For more than thirty years Siegfried Barchet was solo cellist in the Stuttgart Chamber Orchestra, city of his birth in 1918. He and his younger brother, Reinhold, probably now the better known of the two, began to give concerts in their teens and together went to the Würtzburg State Conservatory in 1937. Siegfried had actually taken composition lessons since the age of thirteen and these were decisively deepened by the Conservatory Director Hermann Zilcher. The War interrupted his career but he managed to play in Edwin Fischer’s Chamber orchestra and in 1943 he joined the Bruckner Orchestra in Linz under Eugen’s brother Georg Ludwig Jochum. Later still he joined the Stuttgart orchestra – once more joining his brother who became leader. Some people will remember the Barchet Quartet recordings of the 1950s – fine ones as well – but increasing pressures on time led Reinhold to relinquish his place in the Stuttgart orchestra and venture further afield – Siegfried remained.

Barchet was a performer-composer and wrote a large amount of chamber works and pieces for wind, the last of his compositions dating from 1978, four years before his death. His arrangements, orchestrations and cadenzas were also extensive and useful performance material. Though Hänssler’s notes speak of Zilcher’s compositional influence as being in respect of romantic and impressionistic styles what emerges very clearly from Barchet’s compositions is the essential neo-classicism of his style – as well as a penchant for the lyrical-introspective potential of the suite.

The notes are almost entirely biographical so we are not given help as to the nature of the influences upon or direction of Barchet’s music. He certainly began in a spirit of academic promotion because a catalogue of works is included and the earlier works were assigned opus numbers – dating from 1936 when he was a youthful and ambitious eighteen year old until Werk 10b- two lied dated 1946. After the war he seems to have given up giving opus numbers and he wrote little from 1946 until 1963. Thenceforth there was a steady increase and an exploration of works for flute, horn, oboe and clarinet as well as string works generally.

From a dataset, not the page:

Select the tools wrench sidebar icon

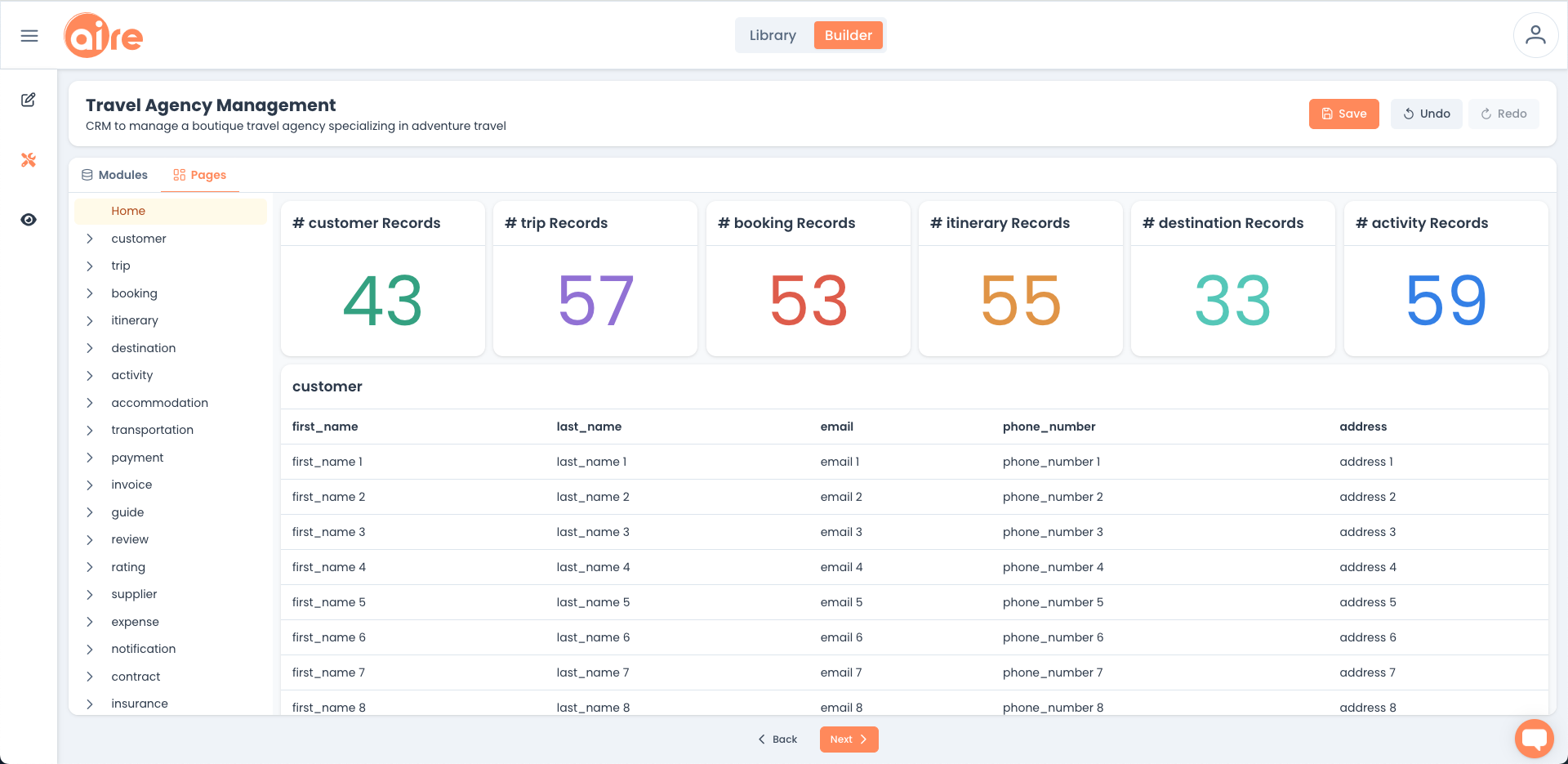[29, 160]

The works recorded here date from that later period – I say recorded but there seems no indication as to whether these are actual discs or radio tapes or otherwise privately recorded (a number feature the composer-cellist himself). I hope some impressions will suffice to convey the sprit of Barchet’s works. The 1968 Sinfonie for string orchestra opens bleakly but develops a neo-classicist vivace; the writing is characteristically idiomatic, rhythms sprung and built on essentially baroque models with no canker or ironic displacements to shrivel the essentially optimistic tone. Into the scherzo (with a trio) – bright, colourful and short – Barchet interpolates a little solo for his own instrument. The finale is generously light hearted with its vague hints of a Weimar dance band. The Serenata, a two and a half minute pastiche is for 1st violin over throbbing pizzicati and the Introduction and Burleske has some genial, dancing strings, throwaway lyricism and a Falstaffian bassoon. His Images de Menton is for solo cello in a recording made by the composer himself of a piece written in 1963. This is explicitly Bachian, nodding perhaps to Barchet’s own hero, Casals, whom he visited in homage. Its impressions are frisky and ruminative, revelling in Gallic frolicking in the pizzicato laden and songful movement called Parvis Saint-Michel (a touch of the Charles Trenets about it and that’s no bad thing in my book). The final movement Dans les Jardins des Colombières has the scurrying simplicity of a children’s song. That romantic influence does manifest itself in the 1966 Five Miniatures where the opening movement is quite pastoral, though juxtaposed with more square jawed phrasing and the central one gracious and lyrical and once again aspiring to the condition of song (Barchet set a number of texts and was clearly an accomplished lieder composer – none are recorded here). The Allegretto of the 1970 Flute Quartet sounds a little frivolously sub-Waltonian (in Façade mode) but has a neo classicist lyricism that is attractive without being in any real sense compelling.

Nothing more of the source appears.